警察「ちょっとよろしいですか?」――職務質問で密かにチェックしている、〈やましい事情がある人〉の特徴【知能犯担当の元刑事が解説】
【下肢】足先が外側を向いている=「この場を逃れたい」
デズモンド・モリスは、「人間の動作で信用できる順番」の2番目は「下肢信号」だと言っています。 下肢、つまり下半身は人間の体から離れたところにあるので、油断して本音を隠しきれずに出ていることが多いのです。 ですから、当然刑事は現場で足先に注目します。 たとえば、自転車に乗っている人を止めて職務質問することがあります。 「お急ぎのところすみません、身分証明書か何かお持ちですか?」 「あー、免許証ならありますけど…」 と手渡したときの足先を見るのです。 何かやましいことがあって「この場を逃れたい」と思っている人間は、足先が外側を向きます。警察官のほうに向かって真っすぐには向いていないのです。顔は平静を装っていますが、心理状態が足に出ているわけですね。 税関の職員が入国審査でどこを見ているか? やはり入国者の足に注目しています。 笑顔で「ハロー」とにこやかに挨拶しますが、足先が外を向いていた場合、「ここから早く立ち去りたい」という合図です。 もしかするとやましいものを所持しているかもしれませんし、パスポートが偽造されているかもしれません。 日常生活でも「足先」を見ていると、いろんな心理がわかります。会社の廊下で普段あまり顔を合わせない、違う部の課長に会いました。 「課長、久しぶりですね」 「そうだね」 そう話す課長の足先を見ると、廊下の先の部長室を指しています。きっと決裁を仰ぎに行く途中なのでしょう、話している時間はない、と足先が示しています。 「あ、すみません。

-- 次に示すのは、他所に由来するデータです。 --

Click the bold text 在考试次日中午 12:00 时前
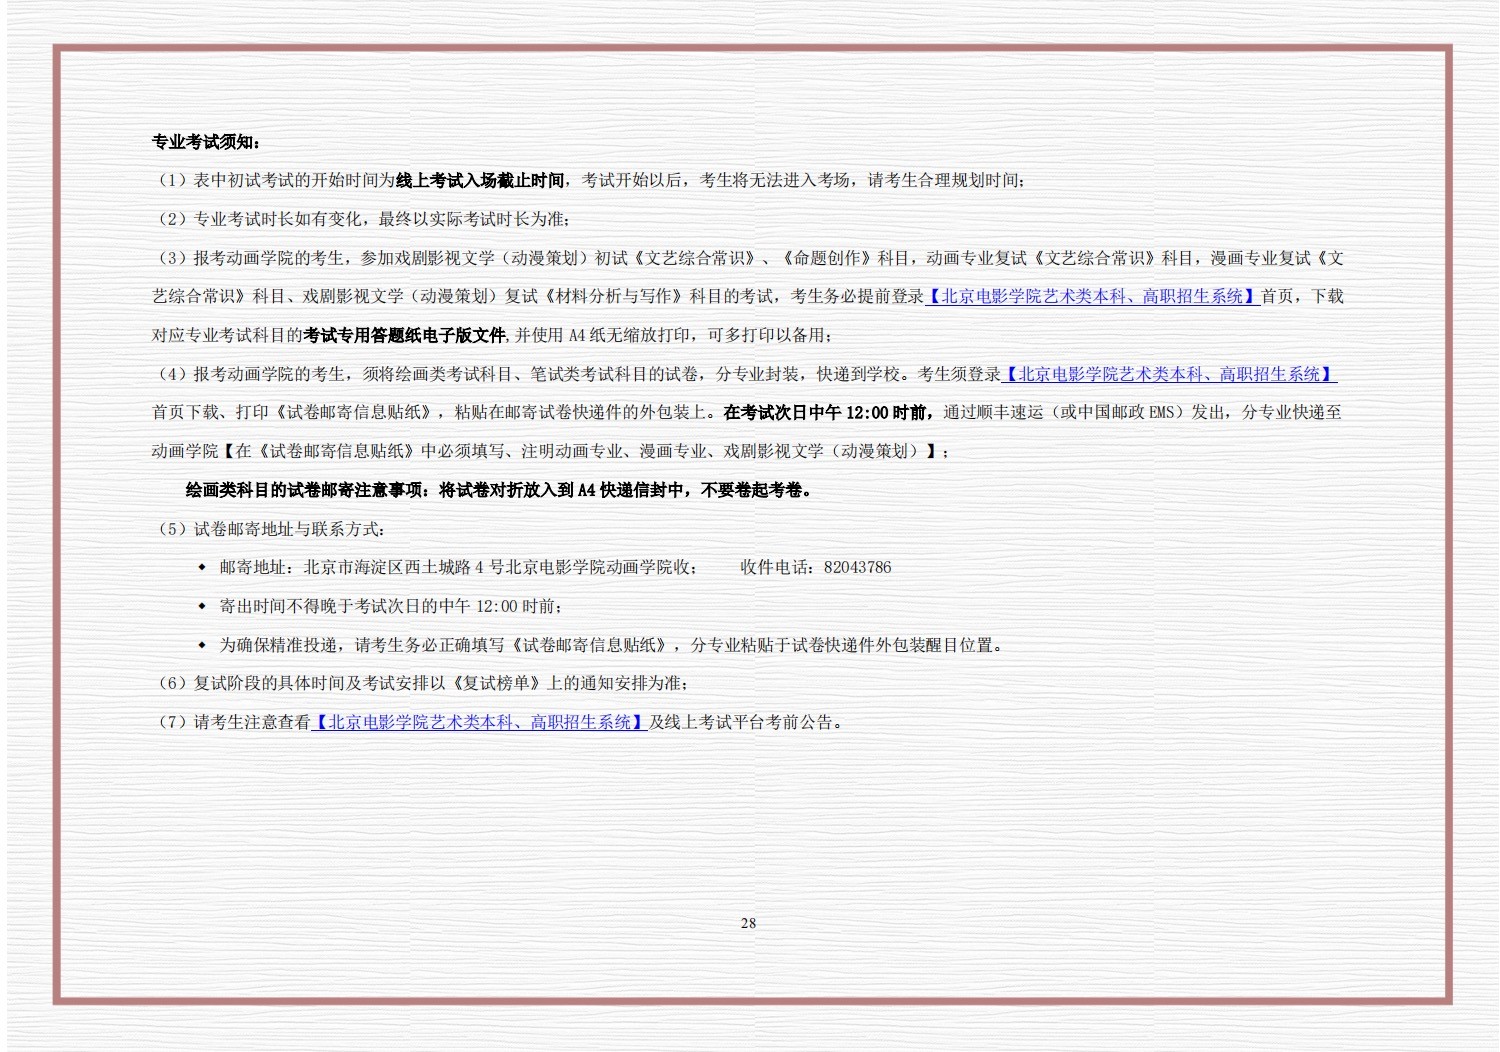Screen dimensions: 1500x1052 pos(827,412)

お急ぎですね、失礼しました」と言うと、「お、悪いね、また」と課長は言ってそそくさと部長室のほうに歩いていきました。 つまり廊下での立ち話でも相手の足先を見れば、ここに留まって話をしたいのか、さっさとその場を離れたいのかがわかるというわけです。 また足先は異性の心理を読むときにも使えます。 初デートで女性と食事をします。 相手の女性の足が自分のほうにきちんと向いていれば大丈夫です。しかし、足を組んで足先が出口を向いていたり、あなたのほうに向いていない場合は「早く帰りたいな」という合図なのかもしれません。 通常は足先にまで意識がいかないので、無意識に本音が出てしまうものなのです。